Pietro Maximoff watches the lovers say their goodbyes, turning away slightly to give them a hint of privacy. And, perhaps, to spare himself the sight, whether it be of his sister's intimacy or simply the connection of one soul to another.
"You've always been a sentimentalist, Wanda," he smiles. "You give so very much. They and this world do not deserve it," he says.
He bears the marks of their troubled youth more openly than his sister. Where she has found healing, he has grown scar tissue, on spirit more than flesh. Untrusting, sharp-tongued and brooding, he stands still now only by the discipline he has learned.
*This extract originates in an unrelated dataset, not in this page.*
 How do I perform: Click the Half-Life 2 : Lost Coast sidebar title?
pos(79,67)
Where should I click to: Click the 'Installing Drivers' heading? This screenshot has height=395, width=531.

Everything in his life has told him to keep running.
"Regardless, I am pleased that you are the one who listens, rather than I. Your gifts would've been wasted on me," he says. "I know you and your beloved stand at the watchtower. What darkness approaches on the horizon?"
Wanda carries scars. Her soul is riveted by the effects of what she is, the curse of her bearings and outlook. No one receives the whole of her trust, not even herself. Watchful and waiting the dark shadow to fall, she is a harbinger for ill omens and doom that all the summertime patriots fail to see. They all need their soldiers of winter and autumn.
"Brother," her voice is cool and distant, a puddle of deep water on the vigor displayed before. "I think you would not like to know how often the world hangs by thin string coming undone at the seams. It is not all silk. We look and see the not healed wounds inflicted by enemies driven in hunger and anger. Revenge. They are denied, they will not look elsewhere for food. They will snap at our door. He is not quiet."
Only one He in their world with that kind of emphasis, and it's not Billy yearning for more stability in his life. That one is ancient, ageless, and has horns. He's also Father, one of them.
Past that, she shrugs. "I want to see the last scraps of the Reich are gone. They aren't. We are still… Shadowed. They do not give us peace. Their problems are starting fires."
Pietro Maximoff sighs, "I do not believe He ever will be," he says, darkness colouring his speech. His sister has always been haunted, of course, the inchoate horrors of Wundagore constantly stalking in their wake. She has born the burden but he, in turn, has born her, sometimes literally, carrying her weeping and insensate across war-torn ground in search of respite.
"I have run ahead of those snapping jaws for a long time. I am not tired yet," he says. "As for the Reich, yes, its tendrils remains, creeper vines on the walls of the West. I fear they're even deeper beyond the wall of Berlin," he says.
"Here, I see it in the hatred for our kind. The loathing of mutants portends the same kind of darkness that swallowed Europe a generation ago. We must nip root out the oppressors before they gain their thrones."
"It lies in the skin and the bones. Some people say here that mutants are no better than vermin. They are at least able to look at people with skin of a different colour and recognise a human." Wanda frowns, the failed arc of her good humour reaching an end. Her eyes narrow in thought. The dimming embers of her eyes hold their grim measure of the world. "They said 'never again' and here we stand. Pietro, the lessons are never learned."
Children of the revolution, they would know it. Her tongue presses to the rugged ridges of her upper palate. "I do not know how to stop their march to repeat history. But these tendrils of hatred and darkness raised by the Reich, I want to cut and hack away. Let it die here before it pollutes so many minds."